◆ **Given exercise**: Count the lines in the data below that contain the string "perform", matching case exactly, and reply with the number alone.

──────────

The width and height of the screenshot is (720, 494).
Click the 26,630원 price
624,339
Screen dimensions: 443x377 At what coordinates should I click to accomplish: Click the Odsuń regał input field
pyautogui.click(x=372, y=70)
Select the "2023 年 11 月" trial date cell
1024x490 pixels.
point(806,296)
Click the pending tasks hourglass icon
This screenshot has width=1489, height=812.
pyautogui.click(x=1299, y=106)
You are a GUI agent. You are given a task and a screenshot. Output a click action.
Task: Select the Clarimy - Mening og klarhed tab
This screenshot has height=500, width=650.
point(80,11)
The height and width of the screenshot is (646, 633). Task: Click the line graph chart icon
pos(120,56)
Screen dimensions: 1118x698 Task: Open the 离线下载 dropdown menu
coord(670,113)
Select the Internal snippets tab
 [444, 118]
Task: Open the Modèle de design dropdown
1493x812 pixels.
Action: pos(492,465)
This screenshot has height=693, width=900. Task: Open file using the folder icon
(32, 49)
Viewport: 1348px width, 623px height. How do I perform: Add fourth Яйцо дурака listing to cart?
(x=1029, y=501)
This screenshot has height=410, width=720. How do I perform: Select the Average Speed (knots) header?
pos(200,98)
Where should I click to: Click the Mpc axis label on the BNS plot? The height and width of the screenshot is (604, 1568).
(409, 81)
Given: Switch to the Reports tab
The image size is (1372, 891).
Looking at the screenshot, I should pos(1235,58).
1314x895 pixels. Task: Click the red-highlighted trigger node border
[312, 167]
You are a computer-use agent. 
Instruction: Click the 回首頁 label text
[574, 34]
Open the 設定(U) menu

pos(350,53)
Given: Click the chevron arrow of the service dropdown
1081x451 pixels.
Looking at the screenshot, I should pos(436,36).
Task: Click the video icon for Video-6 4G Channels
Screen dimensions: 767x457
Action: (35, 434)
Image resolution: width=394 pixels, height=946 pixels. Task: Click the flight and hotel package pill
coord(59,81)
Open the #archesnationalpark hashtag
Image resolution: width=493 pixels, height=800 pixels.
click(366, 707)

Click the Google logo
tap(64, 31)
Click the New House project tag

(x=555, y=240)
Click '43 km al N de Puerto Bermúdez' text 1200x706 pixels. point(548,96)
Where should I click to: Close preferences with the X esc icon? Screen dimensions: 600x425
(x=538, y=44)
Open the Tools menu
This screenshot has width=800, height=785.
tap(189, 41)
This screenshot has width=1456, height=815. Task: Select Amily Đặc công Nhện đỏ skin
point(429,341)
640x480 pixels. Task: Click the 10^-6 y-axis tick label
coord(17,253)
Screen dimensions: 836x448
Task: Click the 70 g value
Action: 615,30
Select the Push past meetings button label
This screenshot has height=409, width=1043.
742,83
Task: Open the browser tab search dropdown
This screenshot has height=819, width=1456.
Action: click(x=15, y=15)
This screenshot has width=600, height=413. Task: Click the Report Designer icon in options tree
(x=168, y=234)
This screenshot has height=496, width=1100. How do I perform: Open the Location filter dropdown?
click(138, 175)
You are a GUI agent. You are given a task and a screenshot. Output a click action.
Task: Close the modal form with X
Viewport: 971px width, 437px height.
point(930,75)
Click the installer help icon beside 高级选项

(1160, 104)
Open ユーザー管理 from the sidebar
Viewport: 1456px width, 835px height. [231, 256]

──────────

◆ **Exercise result**: 3